▸ **What to do**: In the answer, each line of the listing should appear again unchanged.

▸ **Material provided**:
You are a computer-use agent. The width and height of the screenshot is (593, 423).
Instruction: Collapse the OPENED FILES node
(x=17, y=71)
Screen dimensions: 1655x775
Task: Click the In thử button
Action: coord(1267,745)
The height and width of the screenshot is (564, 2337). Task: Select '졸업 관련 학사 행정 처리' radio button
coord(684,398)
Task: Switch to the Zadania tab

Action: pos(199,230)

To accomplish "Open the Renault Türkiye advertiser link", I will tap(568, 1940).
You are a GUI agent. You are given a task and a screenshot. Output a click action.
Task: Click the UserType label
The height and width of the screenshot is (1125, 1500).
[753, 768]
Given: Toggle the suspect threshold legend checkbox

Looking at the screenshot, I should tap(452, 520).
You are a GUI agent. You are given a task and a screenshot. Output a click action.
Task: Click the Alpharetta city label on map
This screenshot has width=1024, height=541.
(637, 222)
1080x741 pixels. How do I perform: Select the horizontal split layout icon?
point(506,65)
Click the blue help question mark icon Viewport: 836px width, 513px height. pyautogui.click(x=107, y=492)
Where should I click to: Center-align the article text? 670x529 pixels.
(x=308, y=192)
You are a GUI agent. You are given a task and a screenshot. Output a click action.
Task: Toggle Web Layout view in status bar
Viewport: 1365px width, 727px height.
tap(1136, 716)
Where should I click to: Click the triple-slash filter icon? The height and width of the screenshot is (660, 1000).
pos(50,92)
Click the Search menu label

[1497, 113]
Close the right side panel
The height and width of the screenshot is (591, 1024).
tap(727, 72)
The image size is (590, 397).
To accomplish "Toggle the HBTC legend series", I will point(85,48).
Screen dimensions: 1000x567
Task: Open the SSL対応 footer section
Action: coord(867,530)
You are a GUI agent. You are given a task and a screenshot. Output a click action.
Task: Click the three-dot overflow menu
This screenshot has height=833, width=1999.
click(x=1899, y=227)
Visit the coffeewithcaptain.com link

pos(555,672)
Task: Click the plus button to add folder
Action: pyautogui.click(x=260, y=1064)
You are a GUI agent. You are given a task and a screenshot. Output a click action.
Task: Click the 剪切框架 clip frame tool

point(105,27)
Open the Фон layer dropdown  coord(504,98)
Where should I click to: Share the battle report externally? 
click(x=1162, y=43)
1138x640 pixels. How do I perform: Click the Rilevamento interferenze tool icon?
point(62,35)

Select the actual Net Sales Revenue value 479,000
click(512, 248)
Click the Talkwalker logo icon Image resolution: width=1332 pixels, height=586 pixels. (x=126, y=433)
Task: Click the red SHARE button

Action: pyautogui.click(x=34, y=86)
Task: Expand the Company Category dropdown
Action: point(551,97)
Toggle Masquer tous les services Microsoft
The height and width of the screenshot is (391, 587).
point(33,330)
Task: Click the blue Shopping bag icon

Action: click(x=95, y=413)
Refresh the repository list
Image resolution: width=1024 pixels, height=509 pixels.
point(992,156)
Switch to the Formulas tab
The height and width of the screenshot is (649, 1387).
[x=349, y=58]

▸ **Answer to this task**:
You are a computer-use agent. The width and height of the screenshot is (593, 423).
Instruction: Collapse the OPENED FILES node
(x=17, y=71)
Screen dimensions: 1655x775
Task: Click the In thử button
Action: coord(1267,745)
The height and width of the screenshot is (564, 2337). Task: Select '졸업 관련 학사 행정 처리' radio button
coord(684,398)
Task: Switch to the Zadania tab

Action: pos(199,230)

To accomplish "Open the Renault Türkiye advertiser link", I will tap(568, 1940).
You are a GUI agent. You are given a task and a screenshot. Output a click action.
Task: Click the UserType label
The height and width of the screenshot is (1125, 1500).
[753, 768]
Given: Toggle the suspect threshold legend checkbox

Looking at the screenshot, I should tap(452, 520).
You are a GUI agent. You are given a task and a screenshot. Output a click action.
Task: Click the Alpharetta city label on map
This screenshot has width=1024, height=541.
(637, 222)
1080x741 pixels. How do I perform: Select the horizontal split layout icon?
point(506,65)
Click the blue help question mark icon Viewport: 836px width, 513px height. pyautogui.click(x=107, y=492)
Where should I click to: Center-align the article text? 670x529 pixels.
(x=308, y=192)
You are a GUI agent. You are given a task and a screenshot. Output a click action.
Task: Toggle Web Layout view in status bar
Viewport: 1365px width, 727px height.
tap(1136, 716)
Where should I click to: Click the triple-slash filter icon? The height and width of the screenshot is (660, 1000).
pos(50,92)
Click the Search menu label

[1497, 113]
Close the right side panel
The height and width of the screenshot is (591, 1024).
tap(727, 72)
The image size is (590, 397).
To accomplish "Toggle the HBTC legend series", I will point(85,48).
Screen dimensions: 1000x567
Task: Open the SSL対応 footer section
Action: coord(867,530)
You are a GUI agent. You are given a task and a screenshot. Output a click action.
Task: Click the three-dot overflow menu
This screenshot has height=833, width=1999.
click(x=1899, y=227)
Visit the coffeewithcaptain.com link

pos(555,672)
Task: Click the plus button to add folder
Action: pyautogui.click(x=260, y=1064)
You are a GUI agent. You are given a task and a screenshot. Output a click action.
Task: Click the 剪切框架 clip frame tool

point(105,27)
Open the Фон layer dropdown  coord(504,98)
Where should I click to: Share the battle report externally? 
click(x=1162, y=43)
1138x640 pixels. How do I perform: Click the Rilevamento interferenze tool icon?
point(62,35)

Select the actual Net Sales Revenue value 479,000
click(512, 248)
Click the Talkwalker logo icon Image resolution: width=1332 pixels, height=586 pixels. (x=126, y=433)
Task: Click the red SHARE button

Action: pyautogui.click(x=34, y=86)
Task: Expand the Company Category dropdown
Action: point(551,97)
Toggle Masquer tous les services Microsoft
The height and width of the screenshot is (391, 587).
point(33,330)
Task: Click the blue Shopping bag icon

Action: click(x=95, y=413)
Refresh the repository list
Image resolution: width=1024 pixels, height=509 pixels.
point(992,156)
Switch to the Formulas tab
The height and width of the screenshot is (649, 1387).
[x=349, y=58]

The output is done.